LaplacianNB

Laplacian-modified Naive Bayes classifier for models
Efficient, scikit-learn compatible, and designed for binary/boolean data

LaplacianNB is a Python module developed at Novartis AG for a Laplacian-modified Naive Bayes classifier models, based on the scikit-learn Naive Bayes implementation.

This classifier is ideal for binary/boolean data, using only the indices of positive bits for efficient prediction. The algorithm was first implemented in Pipeline Pilot and KNIME.
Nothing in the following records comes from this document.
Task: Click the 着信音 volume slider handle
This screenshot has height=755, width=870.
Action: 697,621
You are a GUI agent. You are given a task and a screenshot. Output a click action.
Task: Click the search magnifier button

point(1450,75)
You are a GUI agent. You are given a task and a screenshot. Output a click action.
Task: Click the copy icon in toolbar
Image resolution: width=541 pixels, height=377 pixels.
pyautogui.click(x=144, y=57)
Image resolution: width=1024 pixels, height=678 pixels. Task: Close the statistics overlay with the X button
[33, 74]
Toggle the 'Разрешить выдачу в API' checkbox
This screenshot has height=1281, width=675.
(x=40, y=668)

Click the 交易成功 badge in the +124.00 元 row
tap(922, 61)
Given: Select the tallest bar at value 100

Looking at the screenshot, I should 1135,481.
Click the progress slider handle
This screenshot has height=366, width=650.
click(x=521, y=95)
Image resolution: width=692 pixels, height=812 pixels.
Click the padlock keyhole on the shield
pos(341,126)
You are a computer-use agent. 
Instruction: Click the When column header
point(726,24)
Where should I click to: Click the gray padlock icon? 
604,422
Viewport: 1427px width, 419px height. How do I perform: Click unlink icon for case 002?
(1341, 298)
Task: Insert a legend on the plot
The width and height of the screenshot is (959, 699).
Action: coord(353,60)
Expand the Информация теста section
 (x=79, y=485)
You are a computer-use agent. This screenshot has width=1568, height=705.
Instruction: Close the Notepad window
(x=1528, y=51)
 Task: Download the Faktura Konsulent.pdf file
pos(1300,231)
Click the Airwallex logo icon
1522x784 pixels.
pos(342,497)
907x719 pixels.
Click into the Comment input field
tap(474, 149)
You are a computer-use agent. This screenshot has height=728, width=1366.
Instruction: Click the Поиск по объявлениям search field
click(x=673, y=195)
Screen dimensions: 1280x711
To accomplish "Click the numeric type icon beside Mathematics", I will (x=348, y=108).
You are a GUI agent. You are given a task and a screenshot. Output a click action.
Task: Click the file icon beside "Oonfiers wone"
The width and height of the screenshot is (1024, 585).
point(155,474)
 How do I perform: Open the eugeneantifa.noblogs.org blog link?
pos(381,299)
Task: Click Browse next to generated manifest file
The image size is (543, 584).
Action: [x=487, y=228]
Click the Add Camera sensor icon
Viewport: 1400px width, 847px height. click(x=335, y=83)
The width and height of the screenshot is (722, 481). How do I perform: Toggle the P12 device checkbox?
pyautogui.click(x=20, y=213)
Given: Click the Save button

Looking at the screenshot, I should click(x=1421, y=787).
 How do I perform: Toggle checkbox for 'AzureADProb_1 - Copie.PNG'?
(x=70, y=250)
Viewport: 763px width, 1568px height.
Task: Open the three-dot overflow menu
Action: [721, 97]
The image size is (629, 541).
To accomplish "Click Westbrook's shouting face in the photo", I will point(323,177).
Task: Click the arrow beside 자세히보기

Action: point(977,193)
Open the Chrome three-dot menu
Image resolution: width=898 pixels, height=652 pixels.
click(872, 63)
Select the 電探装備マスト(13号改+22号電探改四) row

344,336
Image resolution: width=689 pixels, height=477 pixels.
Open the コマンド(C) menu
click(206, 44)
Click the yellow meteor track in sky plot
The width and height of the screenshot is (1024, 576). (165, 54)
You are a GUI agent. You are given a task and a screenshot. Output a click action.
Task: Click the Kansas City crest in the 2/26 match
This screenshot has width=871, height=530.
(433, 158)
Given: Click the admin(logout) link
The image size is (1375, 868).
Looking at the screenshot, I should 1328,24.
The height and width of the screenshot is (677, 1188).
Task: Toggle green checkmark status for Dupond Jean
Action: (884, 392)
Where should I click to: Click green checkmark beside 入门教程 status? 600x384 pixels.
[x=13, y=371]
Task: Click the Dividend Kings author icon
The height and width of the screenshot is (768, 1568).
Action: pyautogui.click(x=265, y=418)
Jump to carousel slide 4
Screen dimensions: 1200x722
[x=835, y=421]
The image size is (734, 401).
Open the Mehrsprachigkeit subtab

The package includes both a modern sklearn-compatible implementation (recommended) and a legacy version for backward compatibility.

✨ Features

🔬 Core Algorithm

Laplacian-modified Naive Bayes with enhanced smoothing for sparse data
Optimized for binary/boolean features using bit index representation
Fast prediction leveraging only positive bit indices
Robust handling of unseen features and classes

🚀 Performance & Scalability

Memory-efficient sparse matrix support for massive feature spaces (2^32 features)
Lossless RDKit fingerprint conversion with bit reinterpretation
Progress tracking with tqdm integration for large datasets
Comprehensive benchmarking tools for performance analysis
Large-scale processing validated up to 100,000+ molecules
Reverse mapping capabilities for feature interpretation

🔧 sklearn Integration

Drop-in replacement for other Naive Bayes classifiers
Consistent API with sklearn estimators

🧪 Molecular Informatics

Direct RDKit integration for SMILES conversion
QSAR/SAR modeling optimized workflows
Large-scale molecular processing with progress tracking
Feature interpretation through reverse index mapping

Installation

Stable Release

Install the latest stable release from PyPI:

pip install laplaciannb

Development Version

Get the latest features with development releases:

pip install --pre laplaciannb

From Source

For the latest development version with examples:

git clone https://github.com/rdkit/laplaciannb.git
cd laplaciannb
pip install -e ".[test]"  # Includes development dependencies

Optional Dependencies

For molecular fingerprint functionality:

pip install rdkit  # For molecular fingerprint conversion
pip install tqdm   # For progress bars (optional but recommended)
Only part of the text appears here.